The New York Board of Trade's front-month December arabica contract lost 0.95 cent, or about 0.9 percent, to settle at $1.0690 a lb., after trading from $1.0585 to $1.0850.
The top trade, which was 0.50 cent above on Tuesday's peak, was the loftiest price for the contract since August 12. "The origins took advantage of the rally," said Fernando de la Roach of Hencoop Coffee Group.
But exporters in top coffee grower Brazil were less inspired to sell dollar-denominated coffee because of the surging value of the real against the US currency, he added.
Brazil's currency has rallied more than 20 percent against the dollar since the start of the year. Among other NYBOT arabica futures, March slipped 0.90 cent to end at $1.1075 a lb., and more distant deliveries finished off 0.10 to 0.80 cent.

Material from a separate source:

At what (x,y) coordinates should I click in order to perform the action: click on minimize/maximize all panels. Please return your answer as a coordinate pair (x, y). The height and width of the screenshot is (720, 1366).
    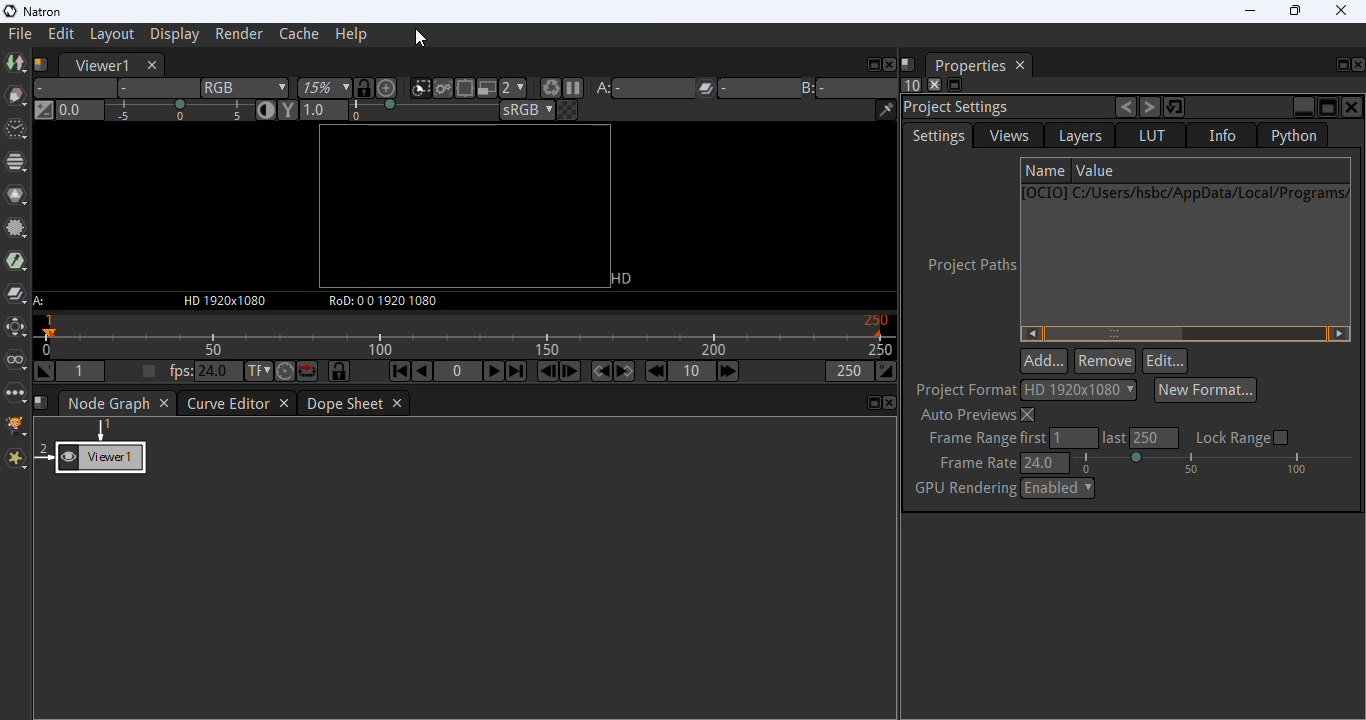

On the fundamental front, Mercian Coffee Corp projected Brazil's 2006/07 crop in the range of 44 million to 48 million 60-kg bags.
"Our perception for Brazil as a whole is that, even with normal rains in November, the production potential for crop 2006/2007 will be notably lower than the bumper 2002/2003 crop of 53 million bags," Mercian said in a report.
Still, the arabica market has gained some 13 percent from last week's bottom trade of 96 cents. The bullish sentiment has been fuelled by a combination of light producer selling, improving technical indicators and crop losses in Central America and southern Mexico following recent severe storms.
NYBOT trading volume in coffee futures fetched an estimated 22,558 contracts, down from Tuesday's official tally of 29,125 lots.